The use of HbA1c to diagnose prediabetes and diabetes is an attractive option in prospective epidemiological studies because it may avoid the need for repeated oral glucose tolerance tests (OGTTs). The American Diabetes Association (ADA) and World Health Organization (WHO) have recently approved the use of HbA1c for screening and diagnosis of diabetes (1–3). Both organizations have suggested that concentrations ≥6.5% be considered diabetes, and the ADA has suggested 5.7–6.4% as diagnostic of prediabetes (3).

The concentration of HbA1c depends on not only prevailing glycemia but also the life span of erythrocytes. Nutritional deficiencies are a major factor affecting erythrocyte survival. Among these, iron deficiency is the most common and affects >50% of the world’s population (4). Previous studies show that iron deficiency increases erythrocyte survival and therefore disproportionately elevates HbA1c concentrations at a given glycemic level (5,6). These were small studies in nondiabetic subjects. There is one similar report in type 1 diabetic patients (7). WHO and ADA have acknowledged this limitation of using HbA1c in the diagnosis of prediabetes and diabetes in nutritionally compromised populations, but not the magnitude of the effect.

In the current study, we aimed to investigate the diagnostic performance of HbA1c against a standard OGTT in young adults in a prospective birth cohort (Pune Children’s Study [PCS]) and study the influence of hematological, nutritional, and other factors on HbA1c concentrations.
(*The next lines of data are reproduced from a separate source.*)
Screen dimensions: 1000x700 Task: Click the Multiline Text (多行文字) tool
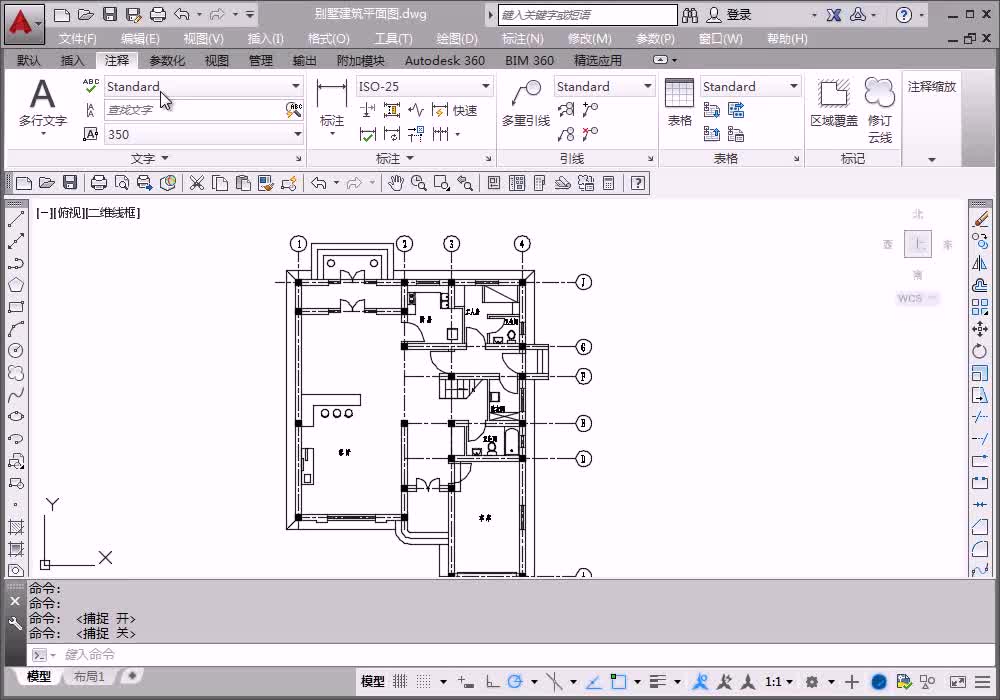42,103
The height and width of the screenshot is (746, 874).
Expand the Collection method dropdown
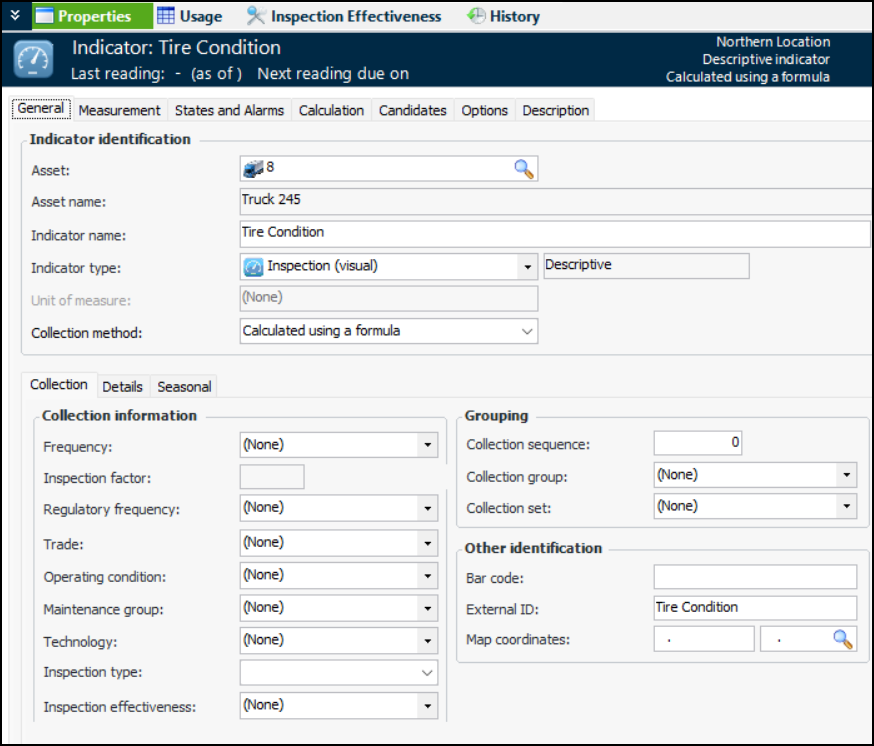526,331
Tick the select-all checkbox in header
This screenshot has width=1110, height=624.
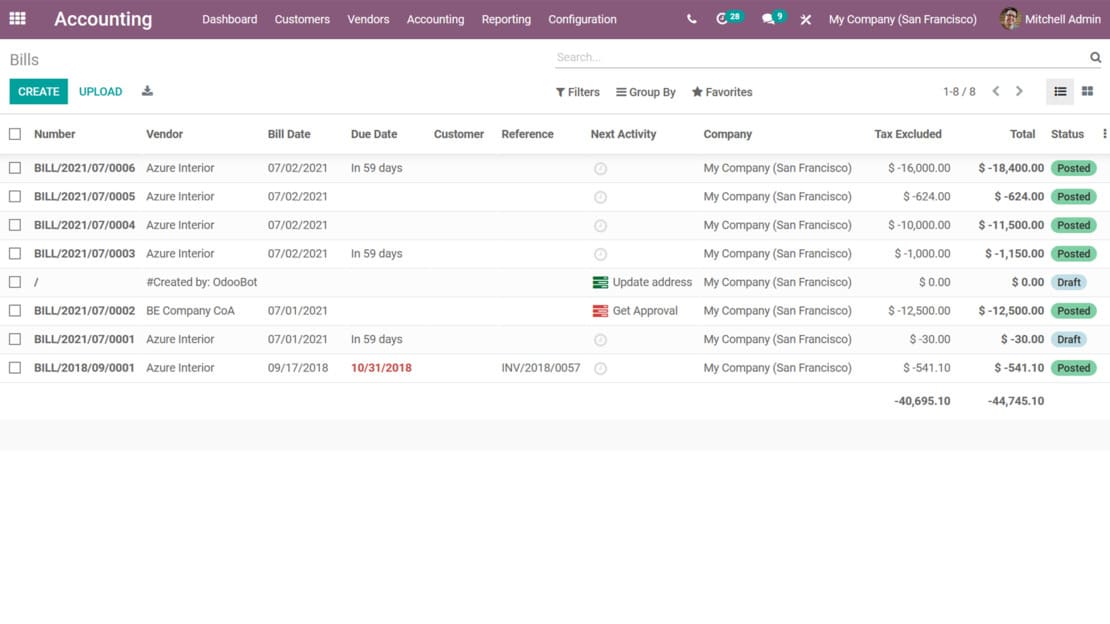point(15,134)
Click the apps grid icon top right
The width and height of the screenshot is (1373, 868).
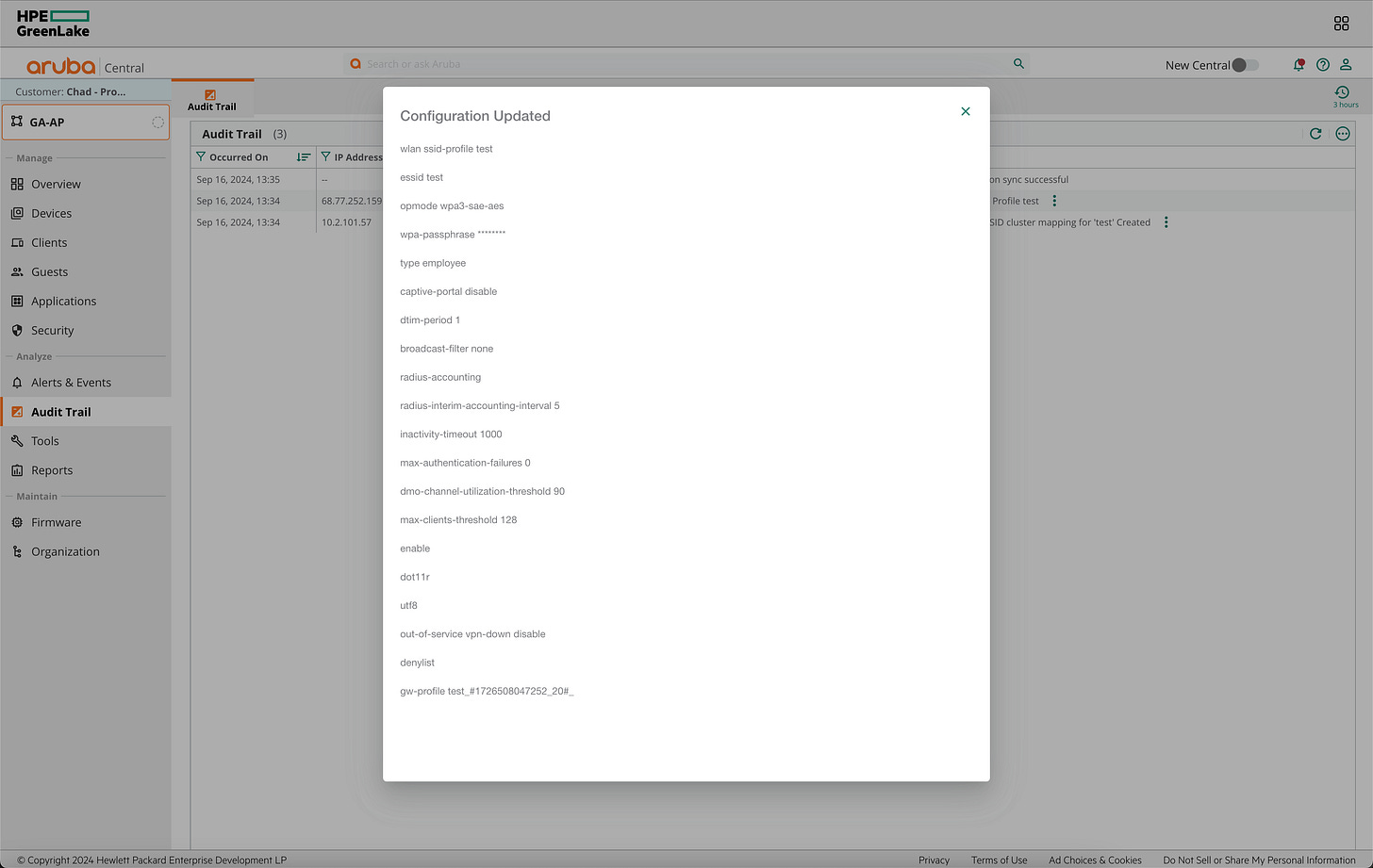click(x=1341, y=23)
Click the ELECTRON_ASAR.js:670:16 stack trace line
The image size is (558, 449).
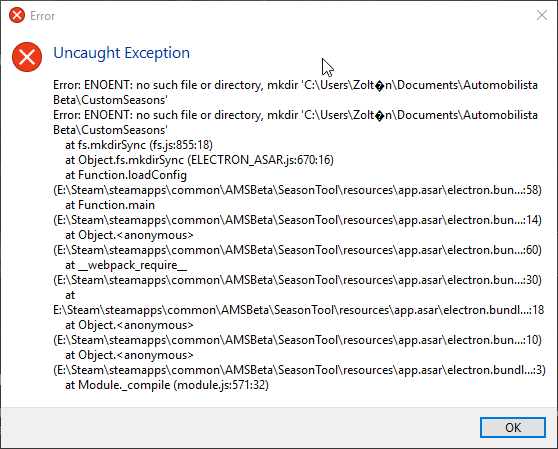click(x=199, y=160)
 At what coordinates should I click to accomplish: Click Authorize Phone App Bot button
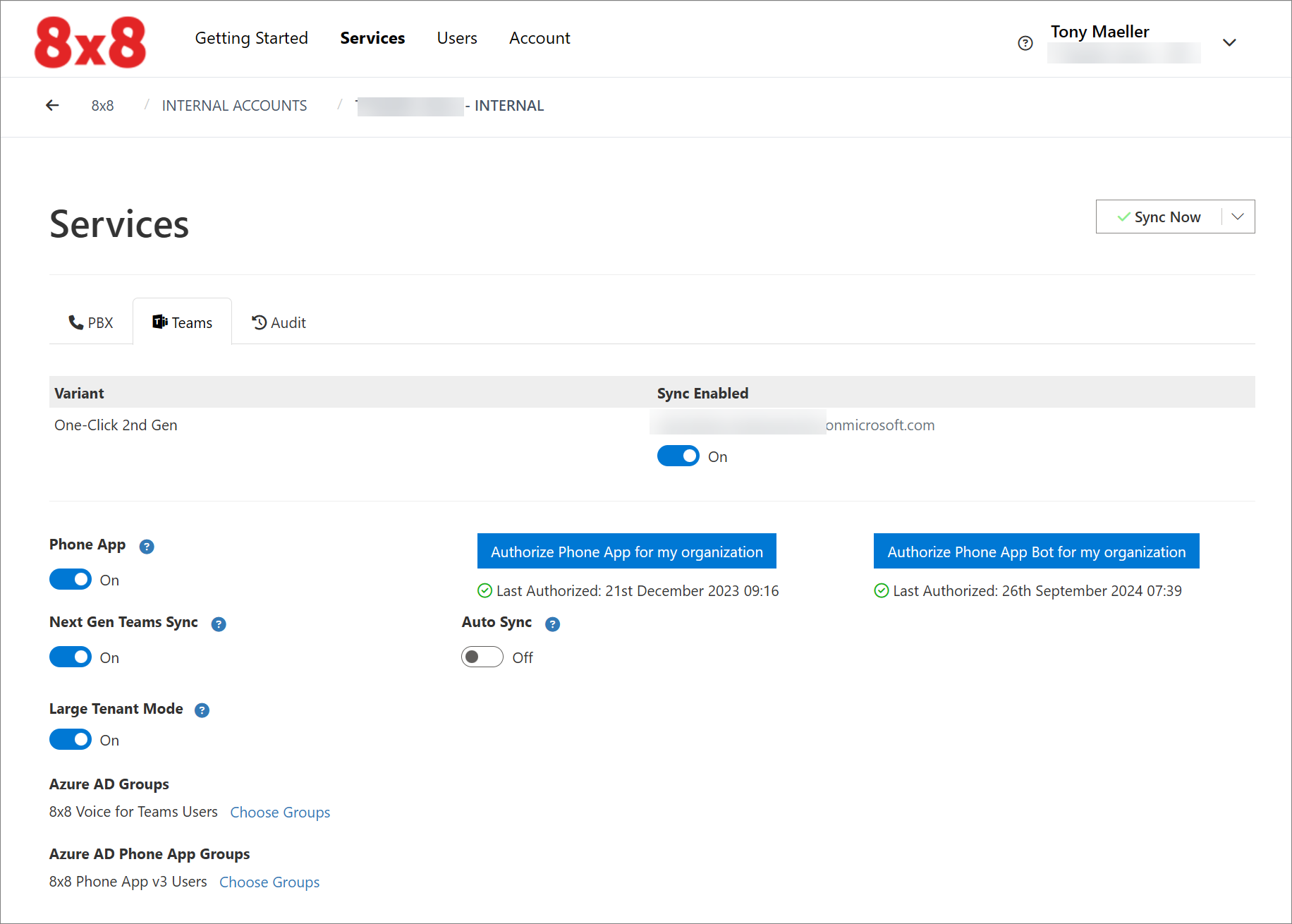(1036, 552)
RESEARCH DESIGN AND METHODS

The study participants were from the PCS (8), which follows children born between 1987 and 1989 in the King Edward Memorial Hospital (KEMH). The study has investigated their growth, glucose tolerance, and cardiovascular risk factors since 1991. In the present round, started in January 2009, we studied these children as 21-year-old young adults. KEMH Research Centre’s ethics committee approved the study, and all participants gave informed consent.

The participants reported to the KEMH Diabetes Unit the evening before the study. Height and weight were measured according to a standard protocol. The next morning, a 75-g OGTT (9) was performed. Blood samples were drawn for the measurement of fasting, 30-min, and 2-h plasma glucose. The fasting sample was also used for the measurement of hematological, biochemical, and nutritional parameters. We started measuring HbA1c concentrations from February 2010, after the ADA recommendations were published (1). In 116 participants, the measurements were performed on the same day as the OGTT; in 127 participants who had already attended the study, a blood sample for only HbA1c was collected at a subsequent home visit.

Laboratory analysis

Hemoglobin and hematological parameters were measured on a Beckman Coulter analyzer (AcT Diff, Miami, FL). HbA1c was measured using high-performance liquid chromatography (Bio-Rad D-10; Bio-Rad Laboratories, Hercules, CA) calibrated against the National Glycosylated Standardization Program. Coefficients of variations (CVs) were 1.3% at an HbA1c concentration of 5.8% and 1.2% at a concentration of 10.0%. Bio-Rad External Quality Assurances Services results were within ±0.1% of the group mean.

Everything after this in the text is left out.